Maybe it's good manners to provide a linkback to the blog you got the link from originally, but omitting it is hardly plagiarism. (A word which the article never uses, incidentally. I'm not on the hate-michael bandwagon, but that blurb headline has some nasty spin.)
-Carolyn
Like Daddy always said: if you can't dazzle 'em with brilliance, baffle 'em with bullshit.
It's not stealing if you don't sell it. It's like punching someone in the dark - it's a victimless crime.
This just goes to show how fucked up we've become.
If I, blogger, quote someone else, even unattributed, or talk about someone else's idea, that's "theft?" Gimme a break. You don't automatically own ideas just because you write them down.
You can't really "own" an idea anyway -- there's no US constitutional provision for that, just an allowance for a limited monopoly to encourage more creation.
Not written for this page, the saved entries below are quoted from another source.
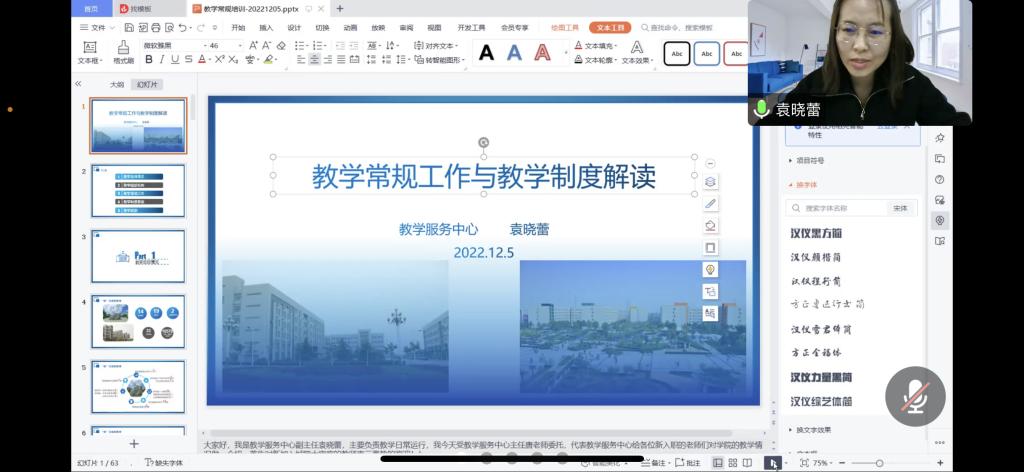The image size is (1024, 472).
Task: Open the 插入 ribbon tab
Action: pos(265,28)
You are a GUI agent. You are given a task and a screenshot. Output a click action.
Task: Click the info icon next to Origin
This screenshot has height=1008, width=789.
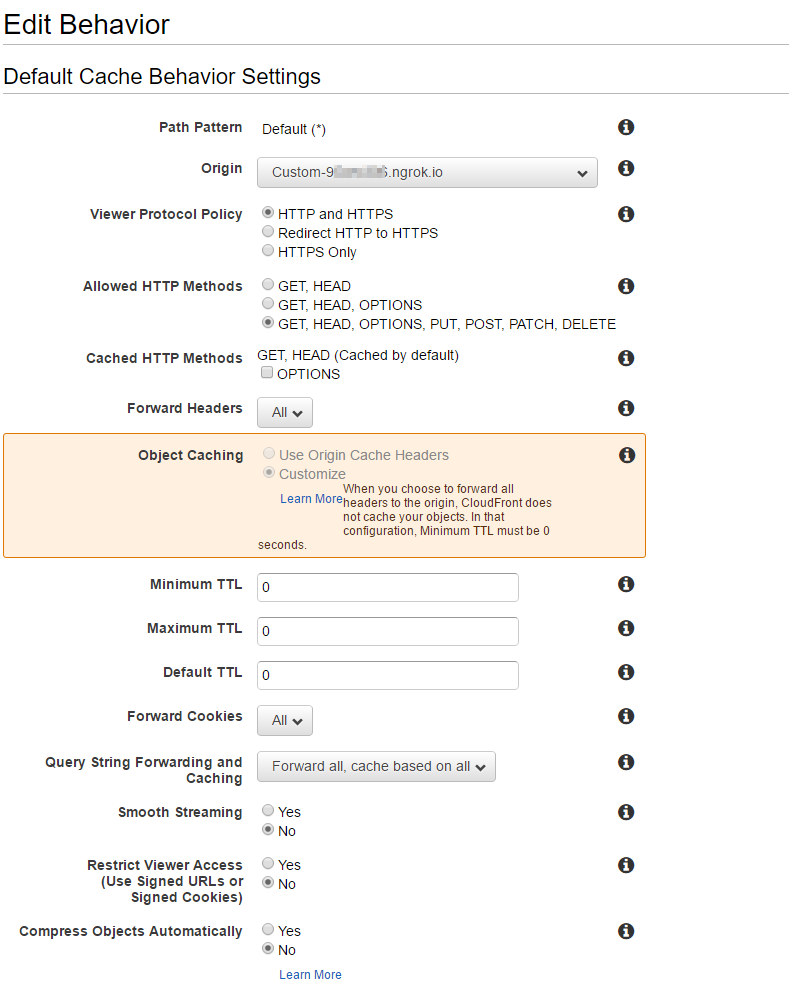pyautogui.click(x=626, y=168)
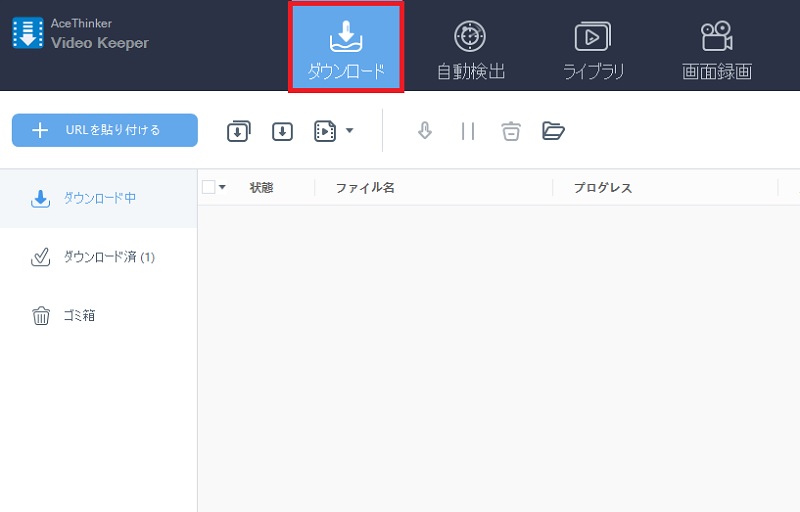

Blogs are, by definition, a conversation. Calling that conversation "theft" is ridiculous to an extremem. What, if I'm talking to someone IRL, should I force them to "license" my ideas before continuing?
"Sorry, before we can continue, please sign here and pay this fee. Then we can keep talking about my ideas about how to set up a new centralized login server."
I, for one, welcome our new Antichrist overlord.
So I guess we can rule you out of the 1% too?
(Sorry, couldn't resist.) ;-)
I spoke with Lada Adamic Wednesday, and she gave a talk on this and several other of her research directions. They are not out to determine whether people plagiarize. They are interested in information flow within complex networks. That is to say, if I want to find good information, where should I look? The typical answer has been "those who agglomerate".
It is no surprise to the HP group or anyone that some information sources are simply aggregating agents. But if your area of research is information flow in complex networks, this type of study contains many insights. For example, a common question is "what information nodes are important?". This study seeks to look beyond the naive answer "high-degree nodes" and attribute some importance, in an informational sense, to lower-degree nodes that act as sources for the network.
The iRank scheme mentioned several times in the article, which I read, demonstrates this thrust. A scheme like PageRank will almost always rank most highly the aggregates, because they are highest-degree in terms of backlinks. But who is to say that such a ranking is optimal? If you care about quickly scanning much information, it probably is. But if you care about seeking more detailed or perhaps more well-informed sources of information on a topic, iRank may well be a closer-to-optimal scheme.
The comments regarding this story have been a straw man excercise if i've ever seen one on Slashdot. HP doesn't spend its research money to find out that some information sources gather information from many others and distribute it widely. It does spend its money to find out more about how complex networks operate and how the flow of information can be analyzed and exploited to improve query responses in those networks.
It's so much more attractive / inside the moral kiosk.